- **REQUIRED ACTION**:
All lines of the records below that contain the word "button" must be listed.
(Beginning of DATASET RECORDS)
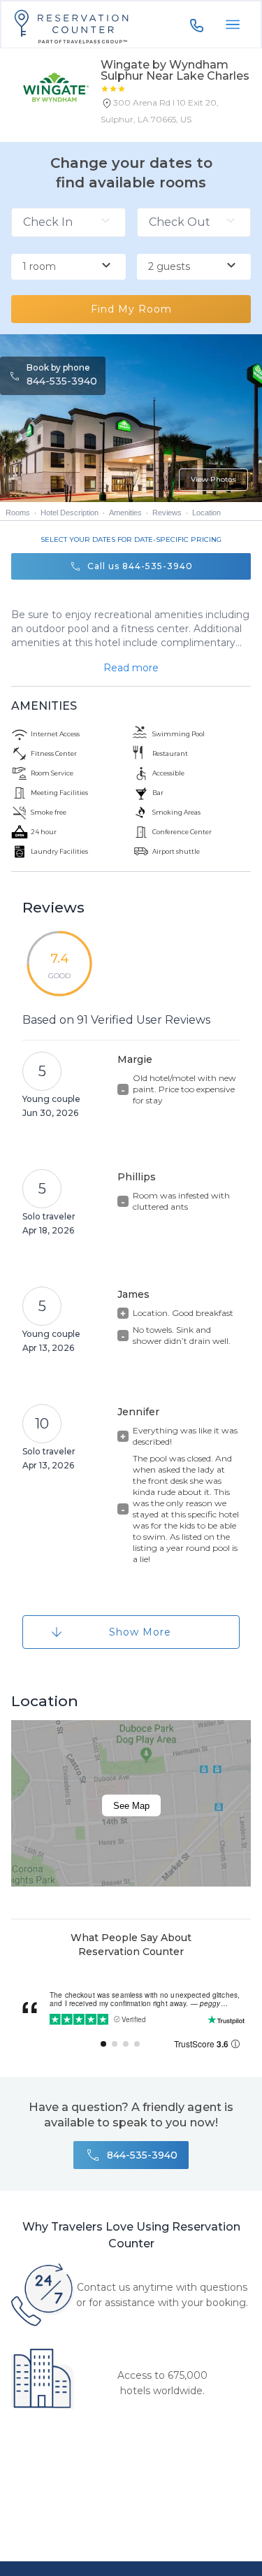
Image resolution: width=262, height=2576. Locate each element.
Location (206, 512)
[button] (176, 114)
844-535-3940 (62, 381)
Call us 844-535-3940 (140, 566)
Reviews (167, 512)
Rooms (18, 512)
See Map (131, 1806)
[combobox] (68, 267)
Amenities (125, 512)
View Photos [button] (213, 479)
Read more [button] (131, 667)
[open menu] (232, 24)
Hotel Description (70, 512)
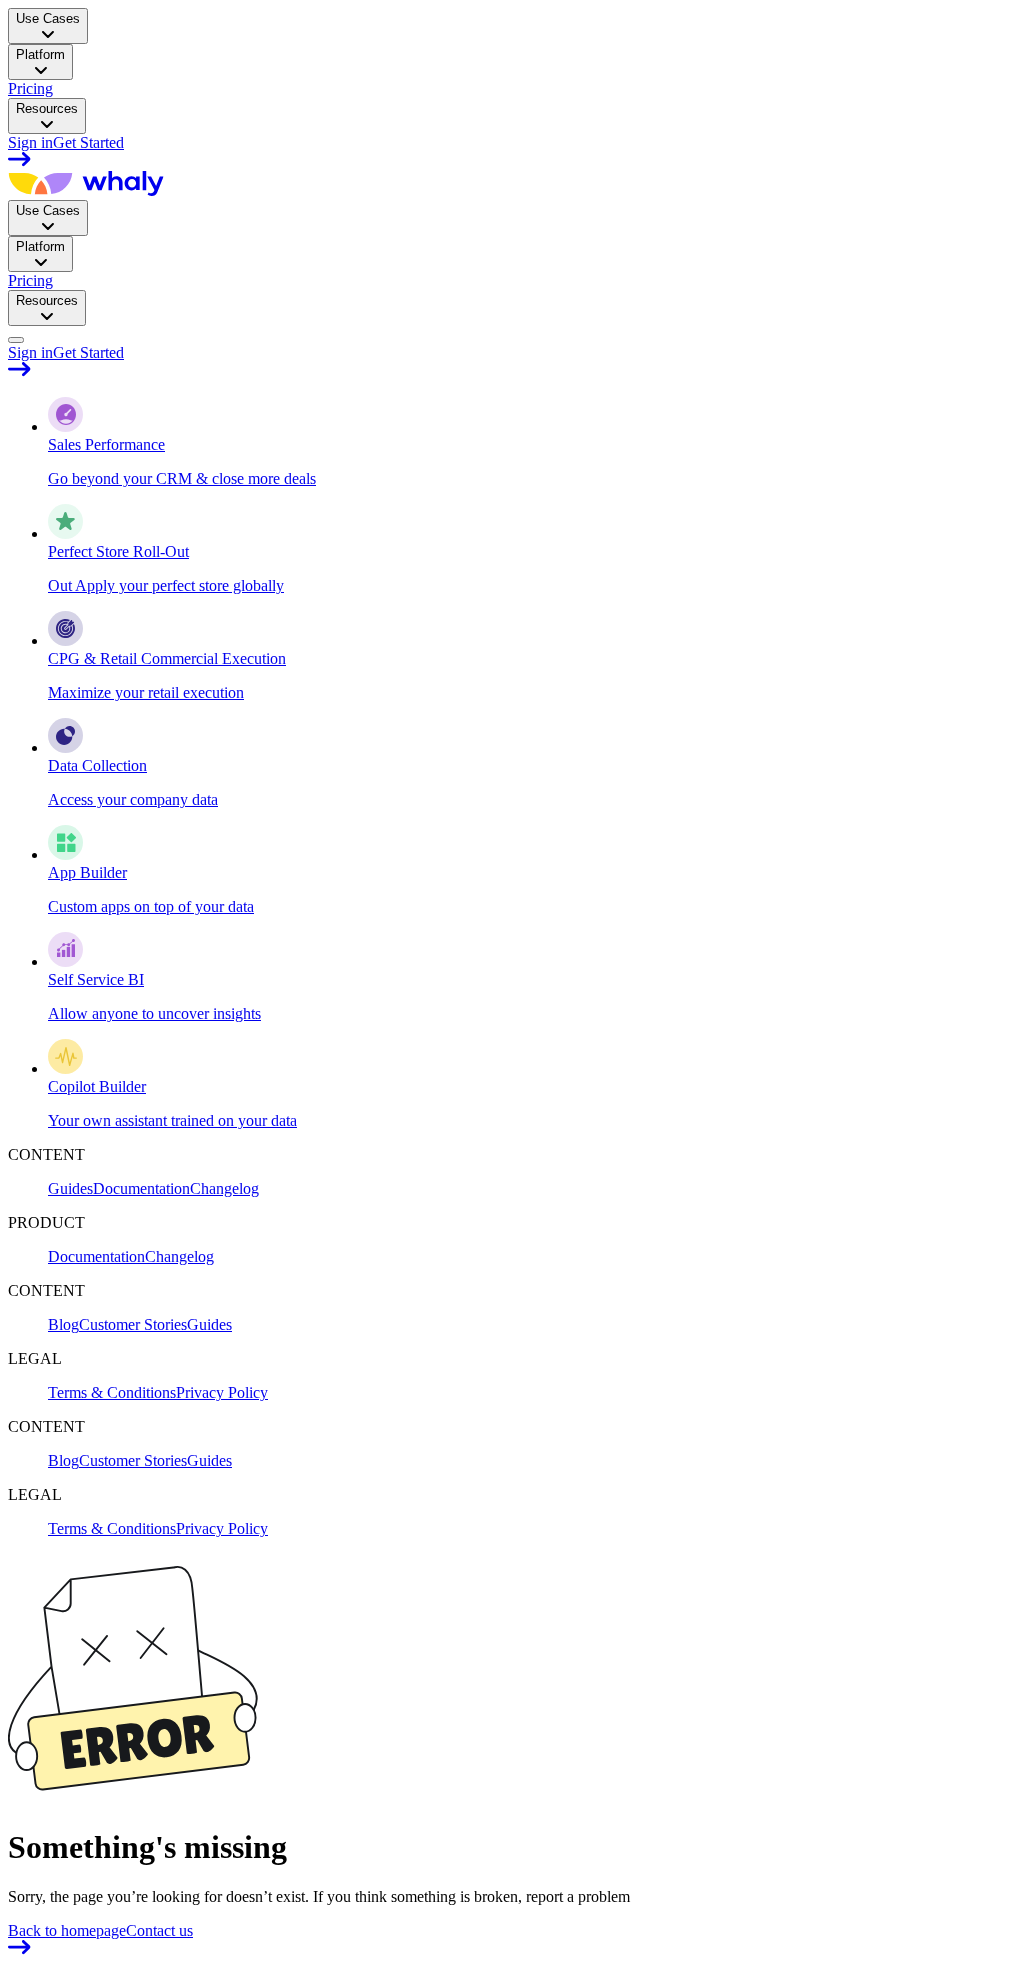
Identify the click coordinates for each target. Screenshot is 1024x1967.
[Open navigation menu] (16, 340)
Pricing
(End of DATASET RECORDS)
- **ANSWER TO THIS TASK**:
[button] (176, 114)
View Photos [button] (213, 479)
Read more [button] (131, 667)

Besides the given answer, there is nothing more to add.